--- START OF Raw data ---
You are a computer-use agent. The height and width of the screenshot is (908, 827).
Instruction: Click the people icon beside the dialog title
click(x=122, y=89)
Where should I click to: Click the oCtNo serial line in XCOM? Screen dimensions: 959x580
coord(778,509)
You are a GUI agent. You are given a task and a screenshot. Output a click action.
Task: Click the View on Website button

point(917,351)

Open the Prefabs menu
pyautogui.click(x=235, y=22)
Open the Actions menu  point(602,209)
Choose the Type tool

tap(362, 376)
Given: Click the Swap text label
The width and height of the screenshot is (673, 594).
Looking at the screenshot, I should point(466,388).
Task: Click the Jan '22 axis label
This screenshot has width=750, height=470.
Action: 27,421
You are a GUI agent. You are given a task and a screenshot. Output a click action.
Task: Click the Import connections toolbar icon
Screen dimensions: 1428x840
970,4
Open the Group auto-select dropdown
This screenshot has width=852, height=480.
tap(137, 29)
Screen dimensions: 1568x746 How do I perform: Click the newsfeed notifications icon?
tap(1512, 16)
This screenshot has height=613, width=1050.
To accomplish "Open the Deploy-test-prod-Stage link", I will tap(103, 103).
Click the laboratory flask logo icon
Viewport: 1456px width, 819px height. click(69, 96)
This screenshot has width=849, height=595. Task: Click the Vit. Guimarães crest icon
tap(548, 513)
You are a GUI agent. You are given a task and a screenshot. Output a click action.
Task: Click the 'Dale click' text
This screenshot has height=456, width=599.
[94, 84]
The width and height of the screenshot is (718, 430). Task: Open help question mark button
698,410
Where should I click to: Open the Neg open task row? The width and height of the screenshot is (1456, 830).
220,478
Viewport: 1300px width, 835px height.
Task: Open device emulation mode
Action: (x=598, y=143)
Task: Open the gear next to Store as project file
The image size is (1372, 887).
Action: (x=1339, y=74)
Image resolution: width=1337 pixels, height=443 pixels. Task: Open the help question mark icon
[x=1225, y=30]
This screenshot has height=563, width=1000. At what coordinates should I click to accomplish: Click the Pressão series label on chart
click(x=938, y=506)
--- END OF Raw data ---
### Task to carry out
Copy out each line of the records above that contains the word "help", treating uppercase and lowercase as different.

### Result of the exercise
The width and height of the screenshot is (718, 430). Task: Open help question mark button
Image resolution: width=1337 pixels, height=443 pixels. Task: Open the help question mark icon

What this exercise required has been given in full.